Yukarıda açıklanan yöntemle yapılacak araştırma sonucu, taşınmazların orman sayılan yerlerden olmadığı ve tapu kaydının kapsamında kalmadığının belirlenmesi halinde bu kez, zilyetlik yolu ile kazanma koşullarının araştırılması gerekir.

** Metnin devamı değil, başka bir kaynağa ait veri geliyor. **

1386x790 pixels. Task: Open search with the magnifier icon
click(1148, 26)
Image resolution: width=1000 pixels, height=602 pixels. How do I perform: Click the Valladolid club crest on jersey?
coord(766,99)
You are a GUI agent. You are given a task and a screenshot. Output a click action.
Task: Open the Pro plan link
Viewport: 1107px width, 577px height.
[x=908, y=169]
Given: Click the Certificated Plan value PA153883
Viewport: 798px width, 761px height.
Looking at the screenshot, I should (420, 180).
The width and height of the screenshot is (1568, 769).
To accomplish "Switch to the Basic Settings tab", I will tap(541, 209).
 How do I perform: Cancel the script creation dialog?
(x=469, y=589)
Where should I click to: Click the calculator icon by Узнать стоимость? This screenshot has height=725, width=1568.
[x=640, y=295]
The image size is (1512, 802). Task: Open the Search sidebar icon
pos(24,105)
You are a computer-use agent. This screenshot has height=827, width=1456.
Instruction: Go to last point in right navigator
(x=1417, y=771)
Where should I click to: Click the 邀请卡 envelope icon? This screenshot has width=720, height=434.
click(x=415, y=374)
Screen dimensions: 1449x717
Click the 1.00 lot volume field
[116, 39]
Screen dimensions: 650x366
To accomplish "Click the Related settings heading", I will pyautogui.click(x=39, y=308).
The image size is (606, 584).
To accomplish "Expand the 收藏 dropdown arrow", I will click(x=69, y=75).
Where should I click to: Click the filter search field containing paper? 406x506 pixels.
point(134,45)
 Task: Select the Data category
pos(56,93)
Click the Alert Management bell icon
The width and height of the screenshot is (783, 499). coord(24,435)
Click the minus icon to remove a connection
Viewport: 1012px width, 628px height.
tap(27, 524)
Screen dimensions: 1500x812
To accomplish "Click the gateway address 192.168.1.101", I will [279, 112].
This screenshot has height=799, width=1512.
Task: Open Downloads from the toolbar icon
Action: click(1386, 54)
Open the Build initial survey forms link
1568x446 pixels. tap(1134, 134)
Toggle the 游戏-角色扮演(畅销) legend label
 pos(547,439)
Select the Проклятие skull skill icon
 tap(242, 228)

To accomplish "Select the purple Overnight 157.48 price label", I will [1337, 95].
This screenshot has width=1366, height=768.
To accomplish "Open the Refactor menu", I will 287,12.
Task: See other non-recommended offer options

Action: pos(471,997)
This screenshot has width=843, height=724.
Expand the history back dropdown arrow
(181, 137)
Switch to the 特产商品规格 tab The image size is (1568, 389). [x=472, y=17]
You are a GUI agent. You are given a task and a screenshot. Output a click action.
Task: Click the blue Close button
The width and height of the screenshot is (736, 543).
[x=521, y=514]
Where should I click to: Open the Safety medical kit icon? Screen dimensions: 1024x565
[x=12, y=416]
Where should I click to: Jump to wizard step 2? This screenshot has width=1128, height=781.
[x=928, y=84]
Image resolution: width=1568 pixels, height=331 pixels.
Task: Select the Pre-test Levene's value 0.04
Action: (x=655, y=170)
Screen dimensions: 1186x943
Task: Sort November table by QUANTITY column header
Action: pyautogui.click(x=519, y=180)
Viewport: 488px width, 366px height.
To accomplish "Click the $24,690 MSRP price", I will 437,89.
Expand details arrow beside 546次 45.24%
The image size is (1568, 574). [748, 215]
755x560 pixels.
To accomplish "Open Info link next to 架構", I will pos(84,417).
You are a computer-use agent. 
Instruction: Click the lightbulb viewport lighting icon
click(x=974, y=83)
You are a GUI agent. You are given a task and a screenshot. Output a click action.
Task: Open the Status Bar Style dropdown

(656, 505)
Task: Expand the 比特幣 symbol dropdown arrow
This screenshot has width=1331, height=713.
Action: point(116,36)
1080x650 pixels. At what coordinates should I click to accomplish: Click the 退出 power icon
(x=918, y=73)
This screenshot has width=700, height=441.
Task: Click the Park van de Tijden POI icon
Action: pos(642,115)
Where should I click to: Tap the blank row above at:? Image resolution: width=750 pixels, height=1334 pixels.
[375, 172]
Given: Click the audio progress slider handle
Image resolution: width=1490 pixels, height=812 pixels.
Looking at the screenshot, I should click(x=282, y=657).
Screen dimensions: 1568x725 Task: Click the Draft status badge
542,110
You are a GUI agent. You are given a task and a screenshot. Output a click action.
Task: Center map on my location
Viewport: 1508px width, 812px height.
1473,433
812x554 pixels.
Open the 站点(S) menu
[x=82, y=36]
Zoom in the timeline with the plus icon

Bu cümleden olarak; yapılacak keşifte tarım uzman bilirkişi olarak ziraat mühendisine inceleme yaptırılıp, zilyetlikle kazanılabilecek kültür arazisi olup olmadığı belirlenip, bu yolda rapor alınmalı; varsa, zilyetlik tanıkları taşınmazlar başında dinlenmeli; zilyetliğin ne zaman başladığı, kaç yıl, ne şekilde devam ettiği sorulup, kesin tarih ve olgulara dayalı, açık yanıtlar alınıp; tesbit tarihine kadar gerçek kişiler yararına zilyetlikle kazanma koşullarının oluşup oluşmadığı belirlenmeli; 3402 Sayılı Yasanın 14. maddesi uyarınca, davacılar yanında, murisler yönünden de tapu sicil ve kadastro müdürlükleri ile mahkeme yazı işleri müdürlüğünden araştırma yapılıp, aynı yasanın 03.07.2005 gün 5403 Sayılı Toprak Koruma ve Arazi Kullanma Yasası ile değiştirilen 14/2. maddesi gereğince sulu ve susuz olarak kazanılmış toprak miktarı belirlenip, yasanın getirdiği sınırlamanın aşılıp aşılmadığı saptanmalı, tespit bilirkişileri de tanık sıfatıyla dinlenerek aykırılığın giderilmesine çalışılmalı ve toplanacak tüm kanıtlar birlikte değerlendirilip, ulaşılacak sonuca göre bir hüküm kurulmalıdır. Eksik incelemeye dayalı … biçimde hüküm kurulması usul ve yasaya aykırıdır.
SONUÇ: Yukarıda açıklanan nedenlerle; Hazinenin temyiz itirazlarının kabulü ile hükmün BOZULMASINA 17.03.2010 günü oybirliği ile karar verildi.